— begin —

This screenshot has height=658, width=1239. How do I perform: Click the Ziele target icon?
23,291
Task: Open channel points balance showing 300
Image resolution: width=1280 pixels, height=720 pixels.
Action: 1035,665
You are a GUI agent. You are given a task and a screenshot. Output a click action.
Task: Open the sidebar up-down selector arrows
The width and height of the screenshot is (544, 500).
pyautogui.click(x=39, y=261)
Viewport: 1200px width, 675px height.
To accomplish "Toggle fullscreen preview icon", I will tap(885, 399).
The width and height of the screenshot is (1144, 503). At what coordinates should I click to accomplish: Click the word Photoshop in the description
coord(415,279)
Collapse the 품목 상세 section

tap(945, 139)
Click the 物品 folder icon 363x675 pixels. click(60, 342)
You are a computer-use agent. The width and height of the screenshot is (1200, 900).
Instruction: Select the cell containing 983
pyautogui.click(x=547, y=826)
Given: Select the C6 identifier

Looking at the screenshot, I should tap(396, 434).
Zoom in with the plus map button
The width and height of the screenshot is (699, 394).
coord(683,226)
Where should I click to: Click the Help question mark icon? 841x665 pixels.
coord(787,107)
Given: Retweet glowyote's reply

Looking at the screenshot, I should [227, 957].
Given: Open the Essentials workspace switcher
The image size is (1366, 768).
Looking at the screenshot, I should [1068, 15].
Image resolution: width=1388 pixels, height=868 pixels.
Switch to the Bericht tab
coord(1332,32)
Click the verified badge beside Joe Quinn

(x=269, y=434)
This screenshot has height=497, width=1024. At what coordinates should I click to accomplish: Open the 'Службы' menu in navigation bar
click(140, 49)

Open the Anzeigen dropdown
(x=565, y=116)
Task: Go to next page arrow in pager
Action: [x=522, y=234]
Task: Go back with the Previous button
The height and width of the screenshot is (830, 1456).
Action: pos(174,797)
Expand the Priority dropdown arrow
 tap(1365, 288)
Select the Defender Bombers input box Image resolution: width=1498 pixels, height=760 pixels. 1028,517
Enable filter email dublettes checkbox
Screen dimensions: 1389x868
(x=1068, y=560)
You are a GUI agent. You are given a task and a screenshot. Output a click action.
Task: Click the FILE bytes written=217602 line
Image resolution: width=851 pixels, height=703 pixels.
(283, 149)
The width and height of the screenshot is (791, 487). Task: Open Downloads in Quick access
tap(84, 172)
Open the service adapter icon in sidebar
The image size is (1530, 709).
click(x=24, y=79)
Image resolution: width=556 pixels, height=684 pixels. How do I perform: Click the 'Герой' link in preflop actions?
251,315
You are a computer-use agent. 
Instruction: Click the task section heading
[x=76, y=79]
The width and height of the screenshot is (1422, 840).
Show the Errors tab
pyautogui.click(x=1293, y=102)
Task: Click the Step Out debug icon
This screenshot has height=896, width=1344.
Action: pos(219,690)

— end —

=== What you have to do ===
Copy out every line of the records above exactly as it appears, from the first line to the last.

=== Output of the task ===
This screenshot has height=658, width=1239. How do I perform: Click the Ziele target icon?
23,291
Task: Open channel points balance showing 300
Image resolution: width=1280 pixels, height=720 pixels.
Action: 1035,665
You are a GUI agent. You are given a task and a screenshot. Output a click action.
Task: Open the sidebar up-down selector arrows
The width and height of the screenshot is (544, 500).
pyautogui.click(x=39, y=261)
Viewport: 1200px width, 675px height.
To accomplish "Toggle fullscreen preview icon", I will tap(885, 399).
The width and height of the screenshot is (1144, 503). At what coordinates should I click to accomplish: Click the word Photoshop in the description
coord(415,279)
Collapse the 품목 상세 section

tap(945, 139)
Click the 物品 folder icon 363x675 pixels. click(60, 342)
You are a computer-use agent. The width and height of the screenshot is (1200, 900).
Instruction: Select the cell containing 983
pyautogui.click(x=547, y=826)
Given: Select the C6 identifier

Looking at the screenshot, I should tap(396, 434).
Zoom in with the plus map button
The width and height of the screenshot is (699, 394).
coord(683,226)
Where should I click to: Click the Help question mark icon? 841x665 pixels.
coord(787,107)
Given: Retweet glowyote's reply

Looking at the screenshot, I should [227, 957].
Given: Open the Essentials workspace switcher
The image size is (1366, 768).
Looking at the screenshot, I should [1068, 15].
Image resolution: width=1388 pixels, height=868 pixels.
Switch to the Bericht tab
coord(1332,32)
Click the verified badge beside Joe Quinn

(x=269, y=434)
This screenshot has height=497, width=1024. At what coordinates should I click to accomplish: Open the 'Службы' menu in navigation bar
click(140, 49)

Open the Anzeigen dropdown
(x=565, y=116)
Task: Go to next page arrow in pager
Action: [x=522, y=234]
Task: Go back with the Previous button
The height and width of the screenshot is (830, 1456).
Action: pos(174,797)
Expand the Priority dropdown arrow
 tap(1365, 288)
Select the Defender Bombers input box Image resolution: width=1498 pixels, height=760 pixels. 1028,517
Enable filter email dublettes checkbox
Screen dimensions: 1389x868
(x=1068, y=560)
You are a GUI agent. You are given a task and a screenshot. Output a click action.
Task: Click the FILE bytes written=217602 line
Image resolution: width=851 pixels, height=703 pixels.
(283, 149)
The width and height of the screenshot is (791, 487). Task: Open Downloads in Quick access
tap(84, 172)
Open the service adapter icon in sidebar
The image size is (1530, 709).
click(x=24, y=79)
Image resolution: width=556 pixels, height=684 pixels. How do I perform: Click the 'Герой' link in preflop actions?
251,315
You are a computer-use agent. 
Instruction: Click the task section heading
[x=76, y=79]
The width and height of the screenshot is (1422, 840).
Show the Errors tab
pyautogui.click(x=1293, y=102)
Task: Click the Step Out debug icon
This screenshot has height=896, width=1344.
Action: pos(219,690)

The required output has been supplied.